▶ [TO DO]
Would you return, word for word, the lines of the data below from the line with "Viewport: 1291px width, 351px" through the line with "Open player sound", and no others?

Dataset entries

____

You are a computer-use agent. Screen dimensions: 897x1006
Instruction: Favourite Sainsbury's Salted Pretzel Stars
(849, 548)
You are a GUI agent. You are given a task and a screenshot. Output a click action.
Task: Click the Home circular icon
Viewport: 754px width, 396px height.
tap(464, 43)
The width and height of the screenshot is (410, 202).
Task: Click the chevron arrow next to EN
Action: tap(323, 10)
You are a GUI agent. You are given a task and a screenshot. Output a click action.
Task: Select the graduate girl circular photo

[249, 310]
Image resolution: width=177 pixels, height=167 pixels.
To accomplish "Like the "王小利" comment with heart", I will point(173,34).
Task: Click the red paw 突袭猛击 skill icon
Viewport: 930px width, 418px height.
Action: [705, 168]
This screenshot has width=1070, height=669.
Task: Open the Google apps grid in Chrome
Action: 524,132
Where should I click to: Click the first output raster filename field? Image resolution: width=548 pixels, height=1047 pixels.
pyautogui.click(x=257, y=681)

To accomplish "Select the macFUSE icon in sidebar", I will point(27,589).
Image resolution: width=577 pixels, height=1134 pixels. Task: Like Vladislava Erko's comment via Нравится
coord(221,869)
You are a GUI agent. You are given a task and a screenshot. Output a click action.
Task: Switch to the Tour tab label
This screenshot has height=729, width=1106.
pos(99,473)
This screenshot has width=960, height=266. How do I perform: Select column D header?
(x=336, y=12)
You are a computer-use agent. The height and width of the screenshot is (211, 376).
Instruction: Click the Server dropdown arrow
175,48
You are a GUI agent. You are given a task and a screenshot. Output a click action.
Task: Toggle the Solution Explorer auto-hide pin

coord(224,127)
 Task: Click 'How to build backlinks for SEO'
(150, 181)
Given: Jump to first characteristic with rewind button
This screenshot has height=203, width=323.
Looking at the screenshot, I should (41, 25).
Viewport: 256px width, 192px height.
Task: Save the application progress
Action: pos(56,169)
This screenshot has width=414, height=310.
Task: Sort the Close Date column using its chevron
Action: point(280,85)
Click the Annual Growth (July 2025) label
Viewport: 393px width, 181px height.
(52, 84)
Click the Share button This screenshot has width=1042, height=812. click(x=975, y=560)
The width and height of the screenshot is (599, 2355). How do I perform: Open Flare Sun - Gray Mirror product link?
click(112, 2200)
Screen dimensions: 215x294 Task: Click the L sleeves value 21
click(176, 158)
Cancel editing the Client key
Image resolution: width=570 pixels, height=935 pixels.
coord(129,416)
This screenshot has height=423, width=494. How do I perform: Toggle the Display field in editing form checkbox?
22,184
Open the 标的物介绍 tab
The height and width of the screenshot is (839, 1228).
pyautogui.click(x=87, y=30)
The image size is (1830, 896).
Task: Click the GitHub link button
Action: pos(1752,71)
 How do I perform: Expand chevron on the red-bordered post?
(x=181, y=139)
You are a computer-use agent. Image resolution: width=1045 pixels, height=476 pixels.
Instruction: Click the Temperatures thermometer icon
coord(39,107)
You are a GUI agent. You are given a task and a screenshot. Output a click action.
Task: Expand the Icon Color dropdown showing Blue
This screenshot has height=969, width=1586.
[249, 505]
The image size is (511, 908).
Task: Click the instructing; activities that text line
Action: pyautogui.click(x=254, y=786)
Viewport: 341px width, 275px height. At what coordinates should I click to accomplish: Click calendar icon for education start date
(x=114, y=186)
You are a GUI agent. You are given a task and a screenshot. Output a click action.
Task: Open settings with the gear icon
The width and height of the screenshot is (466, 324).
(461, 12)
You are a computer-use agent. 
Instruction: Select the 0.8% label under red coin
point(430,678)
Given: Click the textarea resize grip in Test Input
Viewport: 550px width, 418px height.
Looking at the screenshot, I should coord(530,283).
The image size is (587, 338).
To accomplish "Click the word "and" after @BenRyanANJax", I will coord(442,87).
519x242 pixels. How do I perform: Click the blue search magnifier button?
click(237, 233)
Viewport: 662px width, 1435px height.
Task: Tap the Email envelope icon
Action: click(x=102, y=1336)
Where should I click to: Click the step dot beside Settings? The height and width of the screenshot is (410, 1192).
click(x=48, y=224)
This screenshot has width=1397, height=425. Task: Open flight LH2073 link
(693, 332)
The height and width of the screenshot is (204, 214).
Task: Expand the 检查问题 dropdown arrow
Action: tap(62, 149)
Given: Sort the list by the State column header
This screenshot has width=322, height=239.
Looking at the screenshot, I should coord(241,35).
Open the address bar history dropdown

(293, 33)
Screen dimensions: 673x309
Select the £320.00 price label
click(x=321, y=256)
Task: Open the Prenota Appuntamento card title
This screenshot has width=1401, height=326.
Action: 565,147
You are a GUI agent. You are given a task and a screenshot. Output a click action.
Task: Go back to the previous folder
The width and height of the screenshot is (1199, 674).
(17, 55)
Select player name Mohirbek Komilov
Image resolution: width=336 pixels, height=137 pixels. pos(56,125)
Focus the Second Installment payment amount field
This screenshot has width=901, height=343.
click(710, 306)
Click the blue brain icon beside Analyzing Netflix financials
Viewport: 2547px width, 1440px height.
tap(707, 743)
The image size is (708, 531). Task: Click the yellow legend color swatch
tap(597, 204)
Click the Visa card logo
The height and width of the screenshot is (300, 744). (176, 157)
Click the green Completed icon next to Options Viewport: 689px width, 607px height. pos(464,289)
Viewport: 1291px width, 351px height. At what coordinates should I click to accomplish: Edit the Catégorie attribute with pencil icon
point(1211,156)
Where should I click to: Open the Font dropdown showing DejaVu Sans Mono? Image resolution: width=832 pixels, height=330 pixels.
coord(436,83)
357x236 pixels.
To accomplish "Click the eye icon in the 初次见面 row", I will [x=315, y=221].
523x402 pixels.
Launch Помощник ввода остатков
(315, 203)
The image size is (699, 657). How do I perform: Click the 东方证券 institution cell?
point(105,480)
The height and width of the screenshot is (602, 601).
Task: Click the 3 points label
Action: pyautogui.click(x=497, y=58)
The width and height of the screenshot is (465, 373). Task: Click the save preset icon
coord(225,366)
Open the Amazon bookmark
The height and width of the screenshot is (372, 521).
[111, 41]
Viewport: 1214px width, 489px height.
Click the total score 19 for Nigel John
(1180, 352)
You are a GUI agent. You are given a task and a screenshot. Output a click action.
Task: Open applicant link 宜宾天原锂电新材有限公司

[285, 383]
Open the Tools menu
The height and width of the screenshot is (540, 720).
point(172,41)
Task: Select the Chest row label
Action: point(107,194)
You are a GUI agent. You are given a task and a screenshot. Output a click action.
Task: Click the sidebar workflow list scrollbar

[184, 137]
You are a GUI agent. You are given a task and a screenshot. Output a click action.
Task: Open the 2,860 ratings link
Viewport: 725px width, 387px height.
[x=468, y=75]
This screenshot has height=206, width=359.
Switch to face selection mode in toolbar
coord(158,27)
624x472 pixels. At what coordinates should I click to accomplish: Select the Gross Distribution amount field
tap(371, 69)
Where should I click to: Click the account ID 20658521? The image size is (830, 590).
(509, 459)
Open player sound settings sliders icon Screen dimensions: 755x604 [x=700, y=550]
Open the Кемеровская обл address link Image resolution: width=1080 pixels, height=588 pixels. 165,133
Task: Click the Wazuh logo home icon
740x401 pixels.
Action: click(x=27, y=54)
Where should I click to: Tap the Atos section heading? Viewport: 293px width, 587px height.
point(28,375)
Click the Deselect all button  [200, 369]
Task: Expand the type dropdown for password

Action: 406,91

____

▶ [OUTPUT OF THE TASK]
Viewport: 1291px width, 351px height. At what coordinates should I click to accomplish: Edit the Catégorie attribute with pencil icon
point(1211,156)
Where should I click to: Open the Font dropdown showing DejaVu Sans Mono? Image resolution: width=832 pixels, height=330 pixels.
coord(436,83)
357x236 pixels.
To accomplish "Click the eye icon in the 初次见面 row", I will [x=315, y=221].
523x402 pixels.
Launch Помощник ввода остатков
(315, 203)
The image size is (699, 657). How do I perform: Click the 东方证券 institution cell?
point(105,480)
The height and width of the screenshot is (602, 601).
Task: Click the 3 points label
Action: pyautogui.click(x=497, y=58)
The width and height of the screenshot is (465, 373). Task: Click the save preset icon
coord(225,366)
Open the Amazon bookmark
The height and width of the screenshot is (372, 521).
[111, 41]
Viewport: 1214px width, 489px height.
Click the total score 19 for Nigel John
(1180, 352)
You are a GUI agent. You are given a task and a screenshot. Output a click action.
Task: Open applicant link 宜宾天原锂电新材有限公司

[285, 383]
Open the Tools menu
The height and width of the screenshot is (540, 720).
point(172,41)
Task: Select the Chest row label
Action: point(107,194)
You are a GUI agent. You are given a task and a screenshot. Output a click action.
Task: Click the sidebar workflow list scrollbar

[184, 137]
You are a GUI agent. You are given a task and a screenshot. Output a click action.
Task: Open the 2,860 ratings link
Viewport: 725px width, 387px height.
[x=468, y=75]
This screenshot has height=206, width=359.
Switch to face selection mode in toolbar
coord(158,27)
624x472 pixels. At what coordinates should I click to accomplish: Select the Gross Distribution amount field
tap(371, 69)
Where should I click to: Click the account ID 20658521? The image size is (830, 590).
(509, 459)
Open player sound settings sliders icon Screen dimensions: 755x604 [x=700, y=550]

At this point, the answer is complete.